Em relatório que preparou para agência internacional, o agente recomenda cobrança de combate à produção na América Latina hispânica e pressão política para que o Brasil intensifique a fiscalização nas áreas de fronteiras secas. Ele cita a Operação Ágata, que reúne militares da marinha, do exército e da força área brasileira e, coincidentemente, iniciou mais uma etapa na última segunda-feira (13), como ‘o caminho’.

“Nós precisaríamos de uma Ágata só em Mato Grosso do Sul até restaurar a ordem aqui. Não sei se há apoio político para isso no Brasil, porque há uma forte rejeição à imagem da militarização que esse modelo pode deixar, mas é o caminho. Não adianta acharmos que incursões das polícias departamentais vão resolver”, diz ele, se referindo às forças policiais geridas localmente.

O crime

O policial civil Aquiles Junior foi executado com uma saraivada de tiros de fuzil calibre 5.56. Foram mais de 26 disparos e ele teve parte do corpo dilacerado por volta das 19 horas desta terça-feira (14).

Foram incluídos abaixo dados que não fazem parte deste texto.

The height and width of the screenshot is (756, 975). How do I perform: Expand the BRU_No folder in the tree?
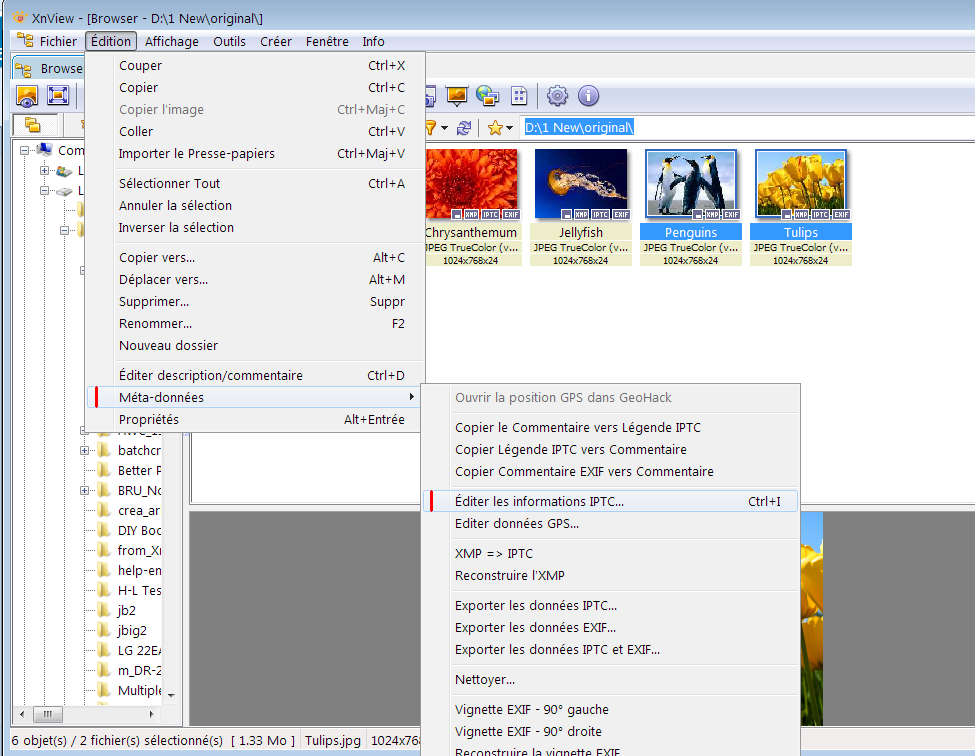[x=84, y=491]
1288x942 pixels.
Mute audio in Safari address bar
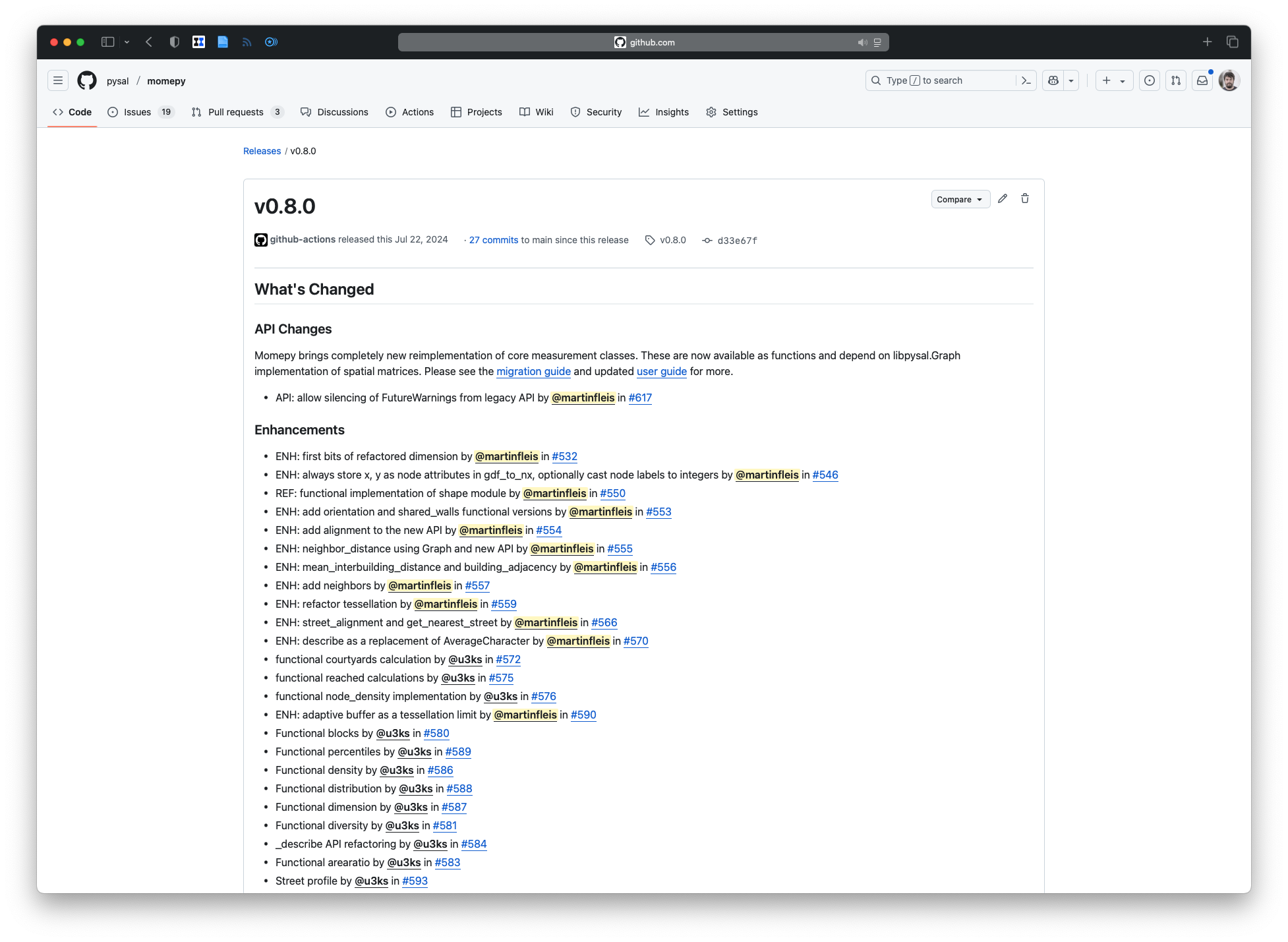(862, 42)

O crime aconteceu em uma academia de musculação, na Avenida Marechal Deodoro, no centro de Paranhos.

De acordo com testemunhas, seriam três autores que chegaram em um Volkswagem Gol vermelho e um deles, com o fuzil, disparou uma rajada. Outras quatro pessoas foram atingidas e estão hospitalizadas.

O delegado Roberto Duarte Farias, lotado em Coronel Sapucaia e Fabrício Dias dos Santos de Sete Quedas foram para Paranhos. Demais policiais e outros agentes de cidades próximas foram para a cidade. Após o crime os autores teriam fugido em sentido ao Paraguai. Aquiles que é de Paranhos entrou na Polícia Civil em 2014.